Belki de ölüm, bizim sandığımız gibi değil.
Belki de ölüm, her gece uykuda yaşadığımız bir şey.
Çünkü İbn Arabi’ye göre uyku da küçük bir ölümdür.
Her gece ruhumuz, bedenden ayrılır.
Zamandan çözülür.
Ve Allah’ın huzuruna çıkar.
Sonra sabah, yeniden bağlanır bu dünyaya.
Ama o kısa ayrılık, aslında ruhumuza ezelden bildiği o zamansızlığı hatırlatır.
Bu yüzden ölümden korkmak yerine, onu tanımaya çalışmalıyız.
Zamanın dışına geçmeden önce, zamanın gerçeğini anlamaya çalışmalıyız.
Çünkü zamanı anlayan, ölümü anlar.
Ölümü anlayan ise, yaşamayı gerçek anlamda öğrenir.
Ve gerçek yaşam, yalnızca “an”da olur.
Dinleyiciye dönmek gerek şimdi.
Belki sen de yıllardır zamanı bir yük gibi taşıyorsun.

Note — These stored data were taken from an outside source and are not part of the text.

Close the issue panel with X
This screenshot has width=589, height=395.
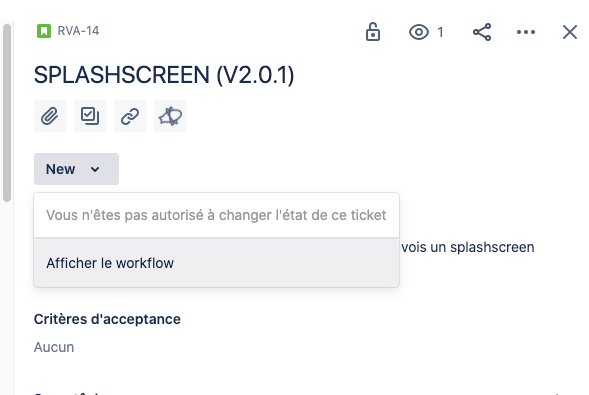(569, 32)
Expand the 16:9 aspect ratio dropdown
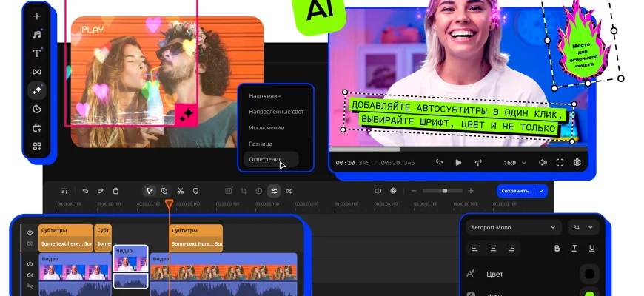This screenshot has width=644, height=296. pos(515,162)
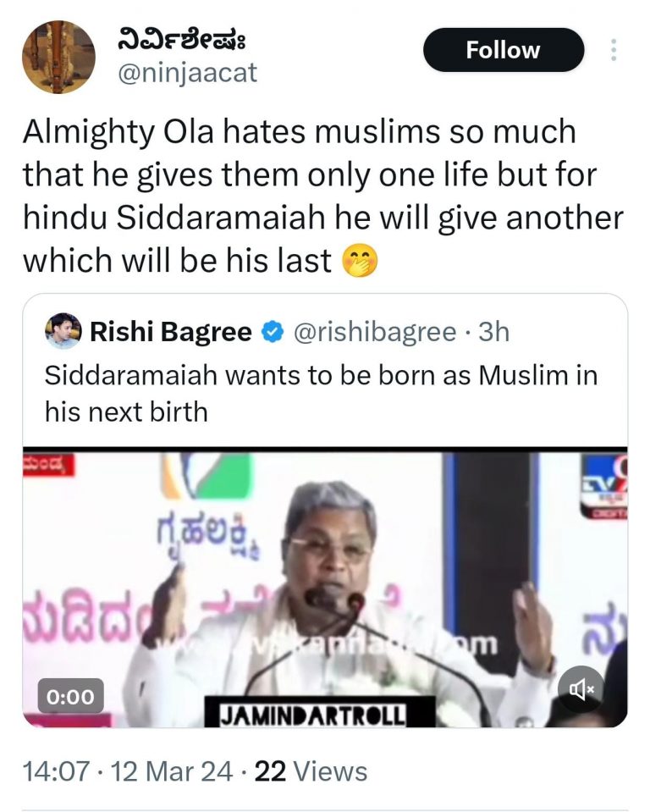Unmute the video with speaker icon

coord(581,688)
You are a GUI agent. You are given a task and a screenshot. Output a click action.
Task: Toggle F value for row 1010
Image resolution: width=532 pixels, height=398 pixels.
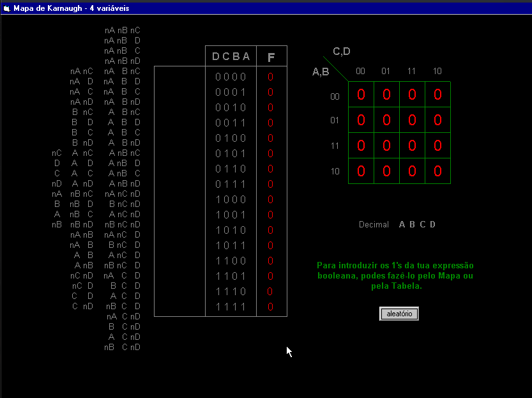pyautogui.click(x=271, y=230)
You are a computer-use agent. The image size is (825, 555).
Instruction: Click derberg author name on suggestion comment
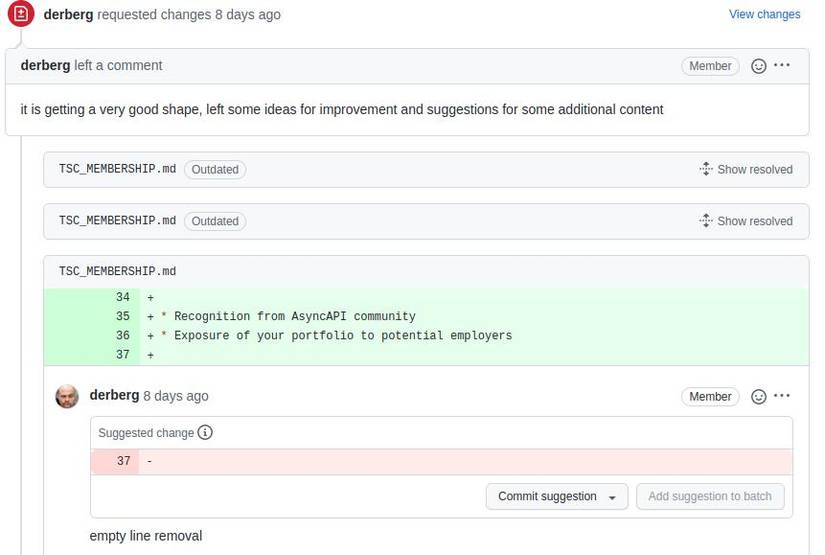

Belki her gün, geçmişin pişmanlıklarıyla ve geleceğin belirsizliğiyle savaş veriyorsun.
Ama dur.
Şu an…
Evet, şu an…
Sadece senin.
Ve belki de, zamanın sana bahşettiği bu an,
Sonsuzluğa açılan tek kapı.
İbn Arabi der ki: “Varlığın sırrı, anın derinliğindedir.”
O hâlde gel.
Şimdi sessizce içinden geç bu kapının.
Zamanın çöküşünden korkma.
Çünkü o çöküş, senin doğuşun olabilir.
Ölümden sonra zaman çözülmez.
Zaman silinir.
O, bir daha asla çağırılamayan bir rüya gibi arkada kalır.
Ve sen, sen dediğin ruh, ilk defa bir şeyin ne zaman başladığını ya da ne zaman biteceğini sormaz artık.
Çünkü “başlangıç” da “bitiş” de sadece zamanın dilindeydi.
Ama şimdi sen başka bir dile geçtin.
O dilde tek bir kelime vardır: Varlık.
Ruh, ölüm sonrası artık bir yön bilmez.
Ne sağa gider ne sola…
Ne yukarı çıkar ne aşağı iner.
Çünkü yön, mekânla ilgilidir.
Mekân ise zamanın kardeşidir.
İkisi el ele tutuşur ve seni sınırlı bir hayata zorlarlar.
Ama biri düştüğünde, diğeri de dağılır.
İşte bu yüzden ölümle birlikte ruh, ilk defa serbest kalır.
Ama bu serbestlik…
Bir boşluk değil.
Bir hiçlik değil.
Aksine, tarif edilemez bir doluluk…
Her şeyin tek bir anda yaşandığı yoğun bir şuur hâli.
İbn Arabi’ye göre ölümden sonra yaşanan bu hal, “aynı anda her şeyi görmek”tir.
Zamanın içinde parçalanmış olan ne varsa, bir bütün halinde sana gösterilir.
Hayatın bir kitap gibi değil, tek bir kelime gibi okunur.
Ve o kelime, ya seni yakınlaştırır…
Ya da senden uzaklaştırır.
Çünkü her ruh, kendi aynasında bakar bu sonsuzluğa.
Kimisi yıllarca unuttuğu hakikatle ilk defa karşılaşır.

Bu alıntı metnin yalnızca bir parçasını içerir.